= PROVIDED DATA =
↓

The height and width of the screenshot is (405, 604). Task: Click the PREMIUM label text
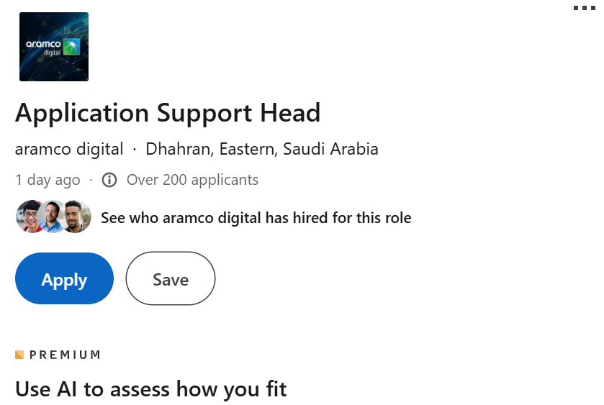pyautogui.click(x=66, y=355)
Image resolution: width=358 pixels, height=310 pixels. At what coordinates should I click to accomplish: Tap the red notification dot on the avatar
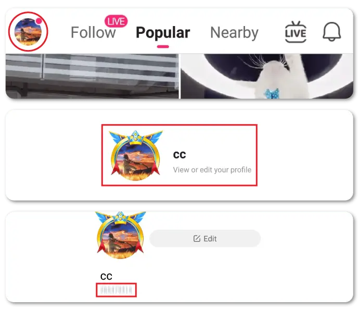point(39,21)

↑
↓

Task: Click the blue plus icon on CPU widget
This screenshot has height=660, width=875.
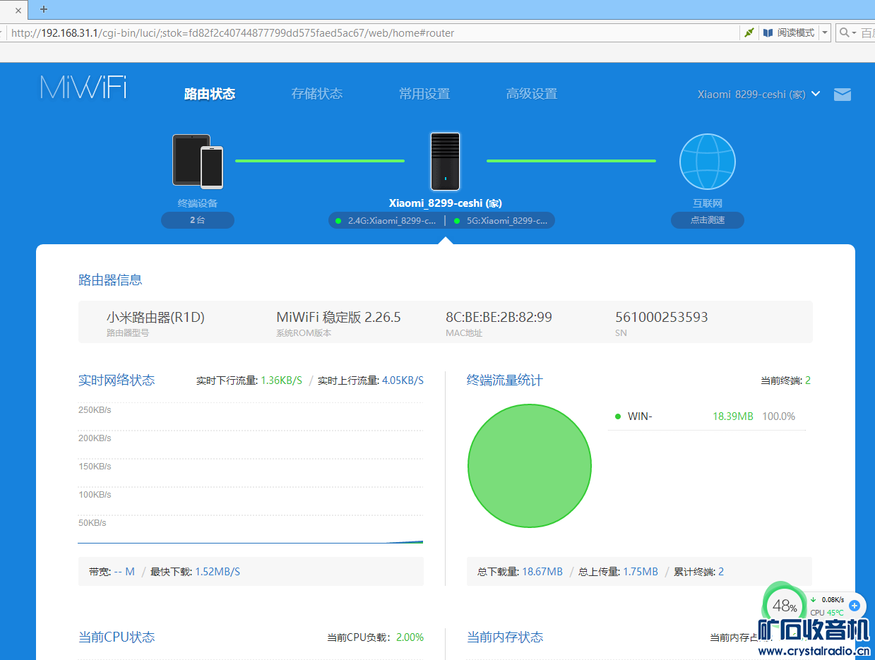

↑

= DIRECTIONS FOR THIS TASK =
The lines above from the one containing "Task: Click the blue plus icon on CPU widget" through the one containing "This screenshot has height=660, width=875." are to be set down exactly, and no others.

= OUTPUT =
Task: Click the blue plus icon on CPU widget
This screenshot has height=660, width=875.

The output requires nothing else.